Desde que estourou a bolha especulativa nos EUA, em 2008, houve uma verdadeira ofensiva contra direitos e garantias aos servidores. No Brasil, Dilma ataca antecipadamente.

“Nenhuma corrente é mais forte do que o seu elo mais fraco”. Esse ditado inglês dá conta do risco de ‘contágio’ à economia mundial devido à dramática situação econômica dos países da Zona do Euro. A mesma situação já era vista na Grécia, e agora fica mais gritante quando crescem os rumores de que a Itália não vá conseguir honrar as suas dívidas. Sendo a terceira economia do bloco europeu, outros países do continente não seriam capazes de um resgate, como aconteceu com a Grécia.

Silvio Berlusconi acabou deixando o poder porque os “mercados” não confiavam nele para levar adiante os planos de austeridade. O desafio, dizem os “analistas”, é reduzir a dívida do setor público italiano sem privar o país do crescimento que necessita para continuar pagando a dívida.

Na Grécia, semanas antes, George Papandreou, então primeiro ministro do país, sugeriu a realização de um plebiscito popular para saber o que os gregos acham do pagamento da dívida. Caiu!

Os grandes meios de comunicação tratam da situação de endividamento dos Estados como um problema de má gestão. Como se os direitos trabalhistas, previdenciários que os trabalhadores europeus ainda possuem fossem os responsáveis pela economia mundial ter se tornado um “cassino”.

Como a dívida privada se tornou pública?

O problema é anterior, mas ficou evidente com a crise do sub-prime, nos EUA, em 2008. Naquele momento, para garantir a fluidez do mercado, os Estados (EUA, França, Grécia, Itália, Brasil, entre outros) deram trilhões de dólares aos bancos.

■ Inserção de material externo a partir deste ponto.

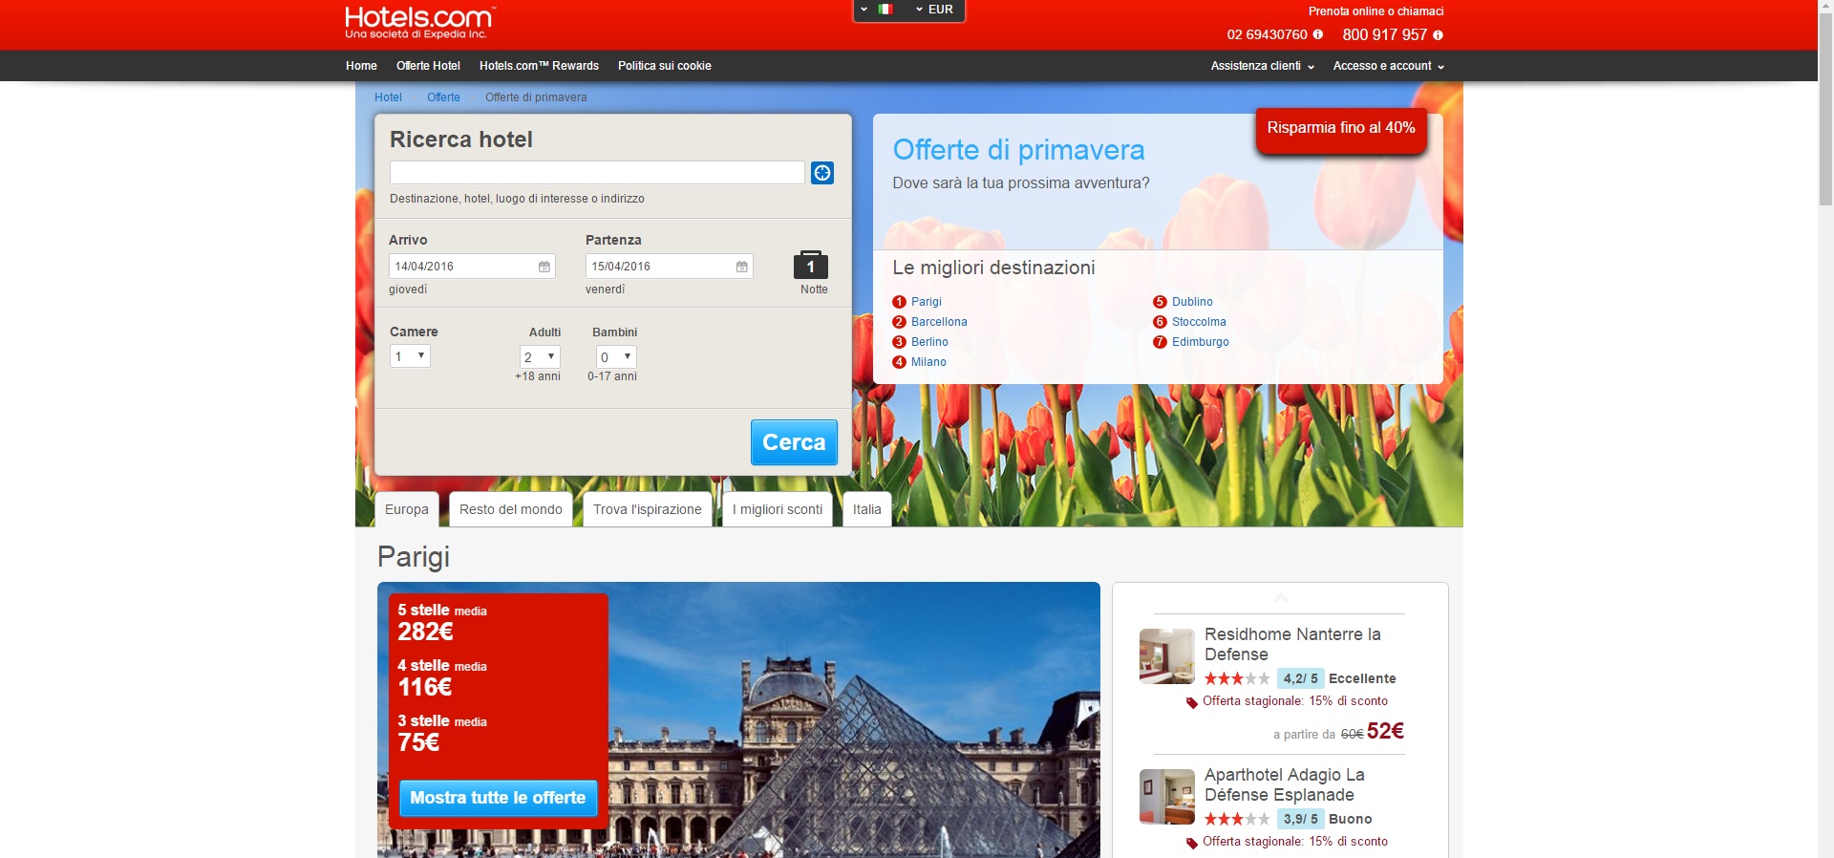
Task: Expand the EUR currency selector
Action: [x=934, y=10]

Um Estado, para obter esses recursos, emite títulos da dívida pública e os vende nos mercados de ações. Esse foi o mecanismo utilizado para “salvar” os bancos em 2008. Assim, uma dívida que era privada, de bancos e empresas, tornou-se uma dívida pública dos Estados.

A partir daí, os Estados precisariam garantir aos investidores que teriam recursos suficientes para saldar os títulos emitidos. Assim, começam uma série de ataques aos direitos dos trabalhadores, principalmente do serviço público, em diferentes países: reduções salariais e nas aposentadorias, mudanças nos mecanismos para obtenção da aposentadoria, demissões de servidores, atrasos nos salários.

E no Brasil?

Por aqui, cerca de 42% do que é produzido vai para o pagamento dos serviços da dívida pública (dívida externa e interna). Fazendo uma espécie de trabalho preventivo, a presidente Dilma Rousseff colocou na ordem do dia a aprovação da Desvinculação das Receitas da União (DRU). O tema foi aprovado no primeiro turno no Plenário da Câmara dia 09/11. Agora, precisa passar por mais turno na Câmara, depois por dois turnos no Senado. Esse mecanismo permitirá o desvio de 20% de tudo o que é arrecadado para o pagamento da dívida pública brasileira.

Também não é por acaso que Dilma quer aprovar o PLP 549/09, pois congela os salários dos servidores por 10 anos. No mesmo sentido o governo tem jogado muito peso para a aprovação do PL 1992/07, que limita o valor das aposentadorias dos servidores ao teto pago aos beneficiários do INSS. Quem quiser ganhar algo mais, precisaria aderir a um fundo de pensão, o Funpresp.

Resta alguma dúvida de que as negativas de Dilma em torno do PCS podem mudar sem uma forte greve?